Apart from it, they also interfere in analysis of active substance if used without proper knowledge of their chemistry. According to the rule of biochemical system, the excipients, when enter any living system, undergo a metabolic process, but there is no metabolic rout for most of the excipients. Therefore, they sometime cause dysfunction of general metabolism particularly the compounds which we require for seeing, hearing and smelling senses; laughing and talking energy; thinking, memorising and cognition processes. If any of these processes is lost we call it due to adverse reaction of drugs.

Use of enormous excipients in the preparation of medicines such as saccharine and sodium saccharine which is an anhydride of O-sulfonamide benzoic acid is predominant in pharmaceutical industries. It is a non-nutritive sweetener but a potential human carcinogen. PVP (poly vinyl pyrrolidine) a synthetic polymer of vinyl compound used as dispersing or suspending agent is equally carcinogenic. Colours particularly of tetrazine family and flavours are also potential mutagenic agents. Hence adverse reactions are imminent.

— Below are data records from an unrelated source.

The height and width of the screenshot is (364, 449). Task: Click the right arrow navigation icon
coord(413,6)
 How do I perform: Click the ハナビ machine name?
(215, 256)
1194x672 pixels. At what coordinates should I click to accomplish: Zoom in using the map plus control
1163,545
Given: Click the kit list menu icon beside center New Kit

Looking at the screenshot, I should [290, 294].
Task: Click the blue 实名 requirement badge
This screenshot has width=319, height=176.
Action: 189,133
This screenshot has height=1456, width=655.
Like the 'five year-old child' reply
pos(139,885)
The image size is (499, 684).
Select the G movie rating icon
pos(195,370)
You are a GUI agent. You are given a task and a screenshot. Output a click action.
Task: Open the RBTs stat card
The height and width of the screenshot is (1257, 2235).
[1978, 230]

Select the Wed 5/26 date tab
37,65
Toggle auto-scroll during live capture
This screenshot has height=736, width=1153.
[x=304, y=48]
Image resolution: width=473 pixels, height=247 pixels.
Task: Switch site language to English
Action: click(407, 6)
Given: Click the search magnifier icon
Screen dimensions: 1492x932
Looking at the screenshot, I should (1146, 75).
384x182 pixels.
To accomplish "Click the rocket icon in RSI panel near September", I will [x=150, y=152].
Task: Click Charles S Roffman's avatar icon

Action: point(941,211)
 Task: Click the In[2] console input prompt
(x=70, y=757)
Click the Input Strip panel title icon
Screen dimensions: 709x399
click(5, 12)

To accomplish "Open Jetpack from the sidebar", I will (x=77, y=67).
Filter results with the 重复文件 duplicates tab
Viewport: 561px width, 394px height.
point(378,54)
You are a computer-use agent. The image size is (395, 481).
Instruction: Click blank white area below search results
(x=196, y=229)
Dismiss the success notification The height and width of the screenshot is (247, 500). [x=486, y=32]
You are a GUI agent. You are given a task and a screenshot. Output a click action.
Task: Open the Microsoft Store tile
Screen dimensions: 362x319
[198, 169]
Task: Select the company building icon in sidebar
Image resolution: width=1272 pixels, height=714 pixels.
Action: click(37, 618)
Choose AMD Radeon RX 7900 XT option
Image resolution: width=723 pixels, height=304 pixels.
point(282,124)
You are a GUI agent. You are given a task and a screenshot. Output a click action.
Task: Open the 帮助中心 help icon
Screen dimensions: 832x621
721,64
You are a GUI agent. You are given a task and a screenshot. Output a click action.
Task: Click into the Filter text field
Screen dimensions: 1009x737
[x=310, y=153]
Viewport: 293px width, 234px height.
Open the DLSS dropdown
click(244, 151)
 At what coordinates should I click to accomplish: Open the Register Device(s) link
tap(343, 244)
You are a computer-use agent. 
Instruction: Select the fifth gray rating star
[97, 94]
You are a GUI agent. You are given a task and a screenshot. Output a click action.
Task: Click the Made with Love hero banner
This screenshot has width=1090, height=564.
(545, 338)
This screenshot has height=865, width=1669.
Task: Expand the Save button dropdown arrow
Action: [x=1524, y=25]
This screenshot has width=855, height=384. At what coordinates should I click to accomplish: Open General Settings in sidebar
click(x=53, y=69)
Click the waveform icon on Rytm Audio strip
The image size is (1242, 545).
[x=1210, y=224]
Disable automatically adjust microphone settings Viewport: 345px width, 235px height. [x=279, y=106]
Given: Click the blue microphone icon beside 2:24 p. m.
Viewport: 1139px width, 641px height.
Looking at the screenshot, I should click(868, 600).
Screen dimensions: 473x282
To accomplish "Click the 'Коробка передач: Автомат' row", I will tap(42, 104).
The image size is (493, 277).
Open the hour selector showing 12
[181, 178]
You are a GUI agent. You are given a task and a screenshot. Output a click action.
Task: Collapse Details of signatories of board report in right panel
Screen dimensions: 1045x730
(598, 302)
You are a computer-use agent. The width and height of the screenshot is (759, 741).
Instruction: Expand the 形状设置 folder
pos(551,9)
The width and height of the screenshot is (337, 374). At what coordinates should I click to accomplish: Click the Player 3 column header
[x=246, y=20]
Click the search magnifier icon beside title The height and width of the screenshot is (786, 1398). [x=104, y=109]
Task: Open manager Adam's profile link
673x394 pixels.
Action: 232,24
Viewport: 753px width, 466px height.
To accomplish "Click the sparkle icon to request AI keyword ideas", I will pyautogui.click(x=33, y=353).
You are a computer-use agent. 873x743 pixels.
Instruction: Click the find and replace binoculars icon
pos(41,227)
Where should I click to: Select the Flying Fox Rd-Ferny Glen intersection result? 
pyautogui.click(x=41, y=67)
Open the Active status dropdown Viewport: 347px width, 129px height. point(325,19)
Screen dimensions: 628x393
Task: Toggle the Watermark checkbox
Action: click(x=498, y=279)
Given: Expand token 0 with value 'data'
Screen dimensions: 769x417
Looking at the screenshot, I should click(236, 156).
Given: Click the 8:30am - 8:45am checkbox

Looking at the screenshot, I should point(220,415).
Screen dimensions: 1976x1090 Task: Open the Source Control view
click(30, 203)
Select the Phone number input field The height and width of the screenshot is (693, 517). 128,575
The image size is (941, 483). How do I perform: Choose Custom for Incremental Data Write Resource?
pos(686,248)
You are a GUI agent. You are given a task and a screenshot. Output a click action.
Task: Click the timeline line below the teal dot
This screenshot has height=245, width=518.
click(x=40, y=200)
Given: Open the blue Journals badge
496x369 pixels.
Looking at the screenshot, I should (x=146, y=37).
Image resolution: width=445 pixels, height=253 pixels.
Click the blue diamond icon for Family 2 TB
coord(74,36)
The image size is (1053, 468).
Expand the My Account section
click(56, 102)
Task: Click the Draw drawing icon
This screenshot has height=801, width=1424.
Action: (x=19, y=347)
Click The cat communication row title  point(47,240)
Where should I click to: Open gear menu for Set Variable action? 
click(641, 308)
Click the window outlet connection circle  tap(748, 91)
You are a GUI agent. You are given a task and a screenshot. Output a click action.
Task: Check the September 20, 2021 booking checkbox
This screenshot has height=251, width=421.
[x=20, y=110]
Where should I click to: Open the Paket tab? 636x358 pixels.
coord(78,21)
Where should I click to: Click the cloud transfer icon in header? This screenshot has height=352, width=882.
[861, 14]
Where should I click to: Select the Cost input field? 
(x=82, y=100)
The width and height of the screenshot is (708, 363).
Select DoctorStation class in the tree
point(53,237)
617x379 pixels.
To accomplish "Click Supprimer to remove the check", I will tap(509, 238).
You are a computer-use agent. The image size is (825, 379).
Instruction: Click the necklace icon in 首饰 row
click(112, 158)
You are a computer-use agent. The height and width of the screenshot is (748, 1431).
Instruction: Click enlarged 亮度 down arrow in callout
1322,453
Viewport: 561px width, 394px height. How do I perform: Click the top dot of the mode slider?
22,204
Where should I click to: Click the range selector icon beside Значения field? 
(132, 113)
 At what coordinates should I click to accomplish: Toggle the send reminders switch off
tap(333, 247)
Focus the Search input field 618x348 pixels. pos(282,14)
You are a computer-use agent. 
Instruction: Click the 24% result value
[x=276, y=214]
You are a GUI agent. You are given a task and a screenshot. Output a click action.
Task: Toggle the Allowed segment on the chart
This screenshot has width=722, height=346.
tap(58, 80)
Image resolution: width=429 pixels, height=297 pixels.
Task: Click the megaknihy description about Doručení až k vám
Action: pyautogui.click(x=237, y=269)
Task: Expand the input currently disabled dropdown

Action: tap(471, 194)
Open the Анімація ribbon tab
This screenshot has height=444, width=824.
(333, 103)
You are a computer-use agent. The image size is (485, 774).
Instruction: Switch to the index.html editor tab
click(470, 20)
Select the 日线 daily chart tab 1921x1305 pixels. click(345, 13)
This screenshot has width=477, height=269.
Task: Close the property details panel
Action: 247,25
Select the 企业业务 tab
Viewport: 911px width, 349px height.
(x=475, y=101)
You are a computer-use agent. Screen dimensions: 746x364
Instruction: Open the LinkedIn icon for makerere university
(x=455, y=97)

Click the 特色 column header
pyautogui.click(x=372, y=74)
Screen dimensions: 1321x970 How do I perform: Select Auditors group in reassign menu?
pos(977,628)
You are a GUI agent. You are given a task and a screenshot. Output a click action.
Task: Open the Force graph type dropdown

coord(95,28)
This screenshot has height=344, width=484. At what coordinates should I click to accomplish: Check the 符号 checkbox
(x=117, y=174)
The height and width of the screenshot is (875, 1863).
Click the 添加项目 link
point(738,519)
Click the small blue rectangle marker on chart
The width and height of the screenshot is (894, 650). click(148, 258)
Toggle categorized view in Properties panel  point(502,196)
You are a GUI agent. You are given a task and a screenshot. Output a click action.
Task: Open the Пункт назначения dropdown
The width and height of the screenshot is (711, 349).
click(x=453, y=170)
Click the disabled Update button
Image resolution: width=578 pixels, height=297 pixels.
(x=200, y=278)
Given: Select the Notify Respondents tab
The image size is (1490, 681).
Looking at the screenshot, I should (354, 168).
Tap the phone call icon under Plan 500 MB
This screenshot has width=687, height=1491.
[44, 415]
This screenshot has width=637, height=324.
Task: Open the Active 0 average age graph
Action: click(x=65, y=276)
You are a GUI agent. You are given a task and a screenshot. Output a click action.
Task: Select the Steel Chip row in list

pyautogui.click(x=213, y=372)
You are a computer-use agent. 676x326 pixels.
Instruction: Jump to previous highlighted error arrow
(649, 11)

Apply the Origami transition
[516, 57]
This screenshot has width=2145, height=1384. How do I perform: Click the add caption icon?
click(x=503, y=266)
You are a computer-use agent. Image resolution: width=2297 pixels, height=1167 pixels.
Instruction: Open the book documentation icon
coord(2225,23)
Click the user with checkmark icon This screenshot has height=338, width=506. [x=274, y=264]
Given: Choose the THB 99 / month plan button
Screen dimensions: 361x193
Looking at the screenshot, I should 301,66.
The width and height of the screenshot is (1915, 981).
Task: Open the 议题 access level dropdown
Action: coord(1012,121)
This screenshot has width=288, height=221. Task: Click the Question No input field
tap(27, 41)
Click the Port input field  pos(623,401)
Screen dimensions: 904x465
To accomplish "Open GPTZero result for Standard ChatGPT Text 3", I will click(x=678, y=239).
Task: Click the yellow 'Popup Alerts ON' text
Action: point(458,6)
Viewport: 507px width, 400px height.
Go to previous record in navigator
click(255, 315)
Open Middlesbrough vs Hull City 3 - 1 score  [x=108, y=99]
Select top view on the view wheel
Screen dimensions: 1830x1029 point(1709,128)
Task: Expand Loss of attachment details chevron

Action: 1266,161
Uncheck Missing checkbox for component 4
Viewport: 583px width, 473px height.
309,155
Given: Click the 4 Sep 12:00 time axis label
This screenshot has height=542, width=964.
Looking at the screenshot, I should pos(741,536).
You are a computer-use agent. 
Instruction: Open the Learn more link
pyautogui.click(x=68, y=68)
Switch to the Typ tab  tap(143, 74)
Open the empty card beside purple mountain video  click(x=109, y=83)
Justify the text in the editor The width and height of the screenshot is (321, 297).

Finally I would like to shed light on the environment of setting up a pharmaceutical industry. There are two kinds of environments such as outer and inner. Outer environment should be free from pollutants of other neighbouring industries, there should be no noise, smoke, hustle bustle of vehicular traffic. Whereas, inner environment must be free from dust, bacteria, unnecessary movement of peoples in production lines and analytical labs. Some of these aspects can be overcome if efficient exhaust and HVAC systems are provided. There should be no thoroughfare or interconnecting departments, rooms or chambers in production areas. Furthermore, there should be no colony forming bacteria in microbiological tests, during the production of any medicine. Bacteria generating in inner, and air pollution in outer environments may not only alter the drug molecule but also cause adverse reactions when taken orally or parenterally.